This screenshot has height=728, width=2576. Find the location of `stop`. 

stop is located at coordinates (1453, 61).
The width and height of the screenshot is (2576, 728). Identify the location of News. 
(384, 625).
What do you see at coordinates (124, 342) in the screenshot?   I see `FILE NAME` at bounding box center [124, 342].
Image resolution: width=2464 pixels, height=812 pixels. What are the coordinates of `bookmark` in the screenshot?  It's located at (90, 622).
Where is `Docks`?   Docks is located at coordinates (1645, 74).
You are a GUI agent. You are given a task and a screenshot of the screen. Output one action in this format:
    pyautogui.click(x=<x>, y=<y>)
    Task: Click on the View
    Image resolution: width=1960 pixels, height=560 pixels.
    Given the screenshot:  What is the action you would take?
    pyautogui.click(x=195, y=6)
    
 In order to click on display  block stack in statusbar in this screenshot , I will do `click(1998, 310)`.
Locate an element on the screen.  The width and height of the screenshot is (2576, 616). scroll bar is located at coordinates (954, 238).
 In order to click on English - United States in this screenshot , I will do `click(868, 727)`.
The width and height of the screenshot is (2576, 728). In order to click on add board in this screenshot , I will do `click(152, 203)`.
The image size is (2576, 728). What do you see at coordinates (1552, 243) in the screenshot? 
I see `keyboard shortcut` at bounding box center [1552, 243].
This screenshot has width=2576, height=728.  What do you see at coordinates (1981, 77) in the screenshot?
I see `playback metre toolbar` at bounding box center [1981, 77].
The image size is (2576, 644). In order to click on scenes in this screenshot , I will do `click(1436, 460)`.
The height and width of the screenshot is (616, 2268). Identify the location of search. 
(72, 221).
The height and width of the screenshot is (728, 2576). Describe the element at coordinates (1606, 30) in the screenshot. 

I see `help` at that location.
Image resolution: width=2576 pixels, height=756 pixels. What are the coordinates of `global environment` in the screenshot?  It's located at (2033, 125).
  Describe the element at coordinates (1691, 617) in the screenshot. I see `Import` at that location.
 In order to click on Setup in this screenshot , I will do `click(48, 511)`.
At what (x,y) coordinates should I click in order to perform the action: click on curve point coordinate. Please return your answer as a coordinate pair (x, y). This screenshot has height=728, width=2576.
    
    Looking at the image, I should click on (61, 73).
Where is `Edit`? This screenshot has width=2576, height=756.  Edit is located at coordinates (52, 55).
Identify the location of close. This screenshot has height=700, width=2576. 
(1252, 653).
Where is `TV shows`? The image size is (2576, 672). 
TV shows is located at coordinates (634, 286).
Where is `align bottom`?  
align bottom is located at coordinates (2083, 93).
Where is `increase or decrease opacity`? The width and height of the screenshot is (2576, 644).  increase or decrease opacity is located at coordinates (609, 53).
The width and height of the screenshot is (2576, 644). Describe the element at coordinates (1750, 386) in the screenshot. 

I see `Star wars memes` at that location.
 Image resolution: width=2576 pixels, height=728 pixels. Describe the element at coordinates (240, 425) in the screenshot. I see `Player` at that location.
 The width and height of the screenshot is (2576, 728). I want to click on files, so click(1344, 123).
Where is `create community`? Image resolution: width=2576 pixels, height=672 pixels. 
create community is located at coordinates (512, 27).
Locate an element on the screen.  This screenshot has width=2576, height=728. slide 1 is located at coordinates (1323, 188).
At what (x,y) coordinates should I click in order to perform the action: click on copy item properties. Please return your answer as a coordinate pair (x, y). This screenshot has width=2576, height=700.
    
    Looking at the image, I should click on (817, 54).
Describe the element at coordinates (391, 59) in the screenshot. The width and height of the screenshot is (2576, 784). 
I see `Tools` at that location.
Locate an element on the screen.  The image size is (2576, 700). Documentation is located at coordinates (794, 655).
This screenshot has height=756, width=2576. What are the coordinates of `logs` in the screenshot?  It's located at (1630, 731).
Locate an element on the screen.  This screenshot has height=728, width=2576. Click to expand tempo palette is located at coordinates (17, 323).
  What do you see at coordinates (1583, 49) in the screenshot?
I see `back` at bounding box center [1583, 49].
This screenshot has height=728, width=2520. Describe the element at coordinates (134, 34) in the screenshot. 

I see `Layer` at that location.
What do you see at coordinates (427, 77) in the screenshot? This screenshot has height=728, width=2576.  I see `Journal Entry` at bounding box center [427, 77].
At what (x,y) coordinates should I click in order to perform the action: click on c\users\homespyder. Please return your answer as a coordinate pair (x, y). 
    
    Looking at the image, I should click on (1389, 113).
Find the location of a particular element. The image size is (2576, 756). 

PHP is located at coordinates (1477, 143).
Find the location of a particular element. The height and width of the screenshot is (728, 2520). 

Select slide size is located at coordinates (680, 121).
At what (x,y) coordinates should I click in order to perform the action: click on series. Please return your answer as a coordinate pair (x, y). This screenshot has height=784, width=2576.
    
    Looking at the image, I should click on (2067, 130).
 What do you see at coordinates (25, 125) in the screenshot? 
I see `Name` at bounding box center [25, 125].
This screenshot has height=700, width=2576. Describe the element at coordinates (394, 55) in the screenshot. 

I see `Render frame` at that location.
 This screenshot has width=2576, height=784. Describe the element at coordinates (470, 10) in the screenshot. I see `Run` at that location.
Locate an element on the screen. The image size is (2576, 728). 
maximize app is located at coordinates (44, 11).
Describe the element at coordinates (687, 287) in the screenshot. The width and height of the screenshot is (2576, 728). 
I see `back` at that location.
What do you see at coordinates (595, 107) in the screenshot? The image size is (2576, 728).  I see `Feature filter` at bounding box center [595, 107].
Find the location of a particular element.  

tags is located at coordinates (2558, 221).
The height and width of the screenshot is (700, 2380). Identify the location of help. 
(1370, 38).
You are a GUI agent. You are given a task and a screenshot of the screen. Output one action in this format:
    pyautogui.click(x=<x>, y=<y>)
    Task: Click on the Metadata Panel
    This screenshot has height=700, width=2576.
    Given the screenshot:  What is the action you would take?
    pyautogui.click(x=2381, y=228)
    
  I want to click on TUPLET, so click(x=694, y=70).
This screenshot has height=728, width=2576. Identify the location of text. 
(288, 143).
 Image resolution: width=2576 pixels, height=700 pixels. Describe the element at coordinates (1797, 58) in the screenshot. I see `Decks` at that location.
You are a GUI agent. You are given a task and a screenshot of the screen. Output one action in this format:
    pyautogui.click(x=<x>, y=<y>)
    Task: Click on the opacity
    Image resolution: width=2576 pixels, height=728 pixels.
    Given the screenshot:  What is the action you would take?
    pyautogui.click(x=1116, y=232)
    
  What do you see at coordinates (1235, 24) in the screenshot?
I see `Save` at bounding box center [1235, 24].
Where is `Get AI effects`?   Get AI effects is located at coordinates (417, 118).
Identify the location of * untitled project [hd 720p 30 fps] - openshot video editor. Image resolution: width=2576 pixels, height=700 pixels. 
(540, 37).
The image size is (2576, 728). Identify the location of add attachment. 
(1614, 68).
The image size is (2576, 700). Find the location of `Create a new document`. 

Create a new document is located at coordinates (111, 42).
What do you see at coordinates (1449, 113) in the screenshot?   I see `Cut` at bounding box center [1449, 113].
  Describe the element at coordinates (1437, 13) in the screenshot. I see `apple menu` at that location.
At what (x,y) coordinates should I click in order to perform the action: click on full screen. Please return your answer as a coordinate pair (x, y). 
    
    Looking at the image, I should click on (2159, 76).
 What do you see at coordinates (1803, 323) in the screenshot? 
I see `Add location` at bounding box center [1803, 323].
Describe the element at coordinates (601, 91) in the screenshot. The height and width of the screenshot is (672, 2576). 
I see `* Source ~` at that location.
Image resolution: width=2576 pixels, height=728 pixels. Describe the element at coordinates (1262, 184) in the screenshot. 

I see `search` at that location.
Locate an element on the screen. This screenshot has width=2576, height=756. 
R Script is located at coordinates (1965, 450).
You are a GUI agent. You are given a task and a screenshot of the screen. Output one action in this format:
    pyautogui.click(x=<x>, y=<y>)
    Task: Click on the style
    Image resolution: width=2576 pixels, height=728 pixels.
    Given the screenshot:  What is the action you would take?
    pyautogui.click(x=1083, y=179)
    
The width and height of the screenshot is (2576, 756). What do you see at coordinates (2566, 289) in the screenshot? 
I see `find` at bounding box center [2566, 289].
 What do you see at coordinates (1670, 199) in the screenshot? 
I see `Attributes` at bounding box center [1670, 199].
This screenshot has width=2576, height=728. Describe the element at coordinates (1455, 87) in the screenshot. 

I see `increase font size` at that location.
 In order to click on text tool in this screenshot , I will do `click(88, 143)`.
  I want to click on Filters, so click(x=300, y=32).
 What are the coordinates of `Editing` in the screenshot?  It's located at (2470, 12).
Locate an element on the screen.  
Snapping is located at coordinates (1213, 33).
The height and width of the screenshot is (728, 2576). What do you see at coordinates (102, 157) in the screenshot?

*-*-*

Recast the lines from the one containing "What do you see at coordinates (1449, 113)" up to and including the one containing "center [1670, 199]." as a Markdown table with the columns Number and Line, giving each line a row number and omitting blank lines.

◆ **Full solution**
| Number | Line |
|---|---|
| 1 | What do you see at coordinates (1449, 113) in the screenshot?   I see `Cut` at bounding box center [1449, 113]. |
| 2 |   Describe the element at coordinates (1437, 13) in the screenshot. I see `apple menu` at that location. |
| 3 | At what (x,y) coordinates should I click in order to perform the action: click on full screen. Please return your answer as a coordinate pair (x, y).  |
| 4 |     Looking at the image, I should click on (2159, 76). |
| 5 |  What do you see at coordinates (1803, 323) in the screenshot?  |
| 6 | I see `Add location` at bounding box center [1803, 323]. |
| 7 | Describe the element at coordinates (601, 91) in the screenshot. The height and width of the screenshot is (672, 2576).  |
| 8 | I see `* Source ~` at that location. |
| 9 | Image resolution: width=2576 pixels, height=728 pixels. Describe the element at coordinates (1262, 184) in the screenshot.  |
| 10 | I see `search` at that location. |
| 11 | Locate an element on the screen. This screenshot has width=2576, height=756.  |
| 12 | R Script is located at coordinates (1965, 450). |
| 13 | You are a GUI agent. You are given a task and a screenshot of the screen. Output one action in this format: |
| 14 |     pyautogui.click(x=<x>, y=<y>) |
| 15 |     Task: Click on the style |
| 16 |     Image resolution: width=2576 pixels, height=728 pixels. |
| 17 |     Given the screenshot:  What is the action you would take? |
| 18 |     pyautogui.click(x=1083, y=179) |
| 19 | The width and height of the screenshot is (2576, 756). What do you see at coordinates (2566, 289) in the screenshot?  |
| 20 | I see `find` at bounding box center [2566, 289]. |
| 21 |  What do you see at coordinates (1670, 199) in the screenshot?  |
| 22 | I see `Attributes` at bounding box center [1670, 199]. |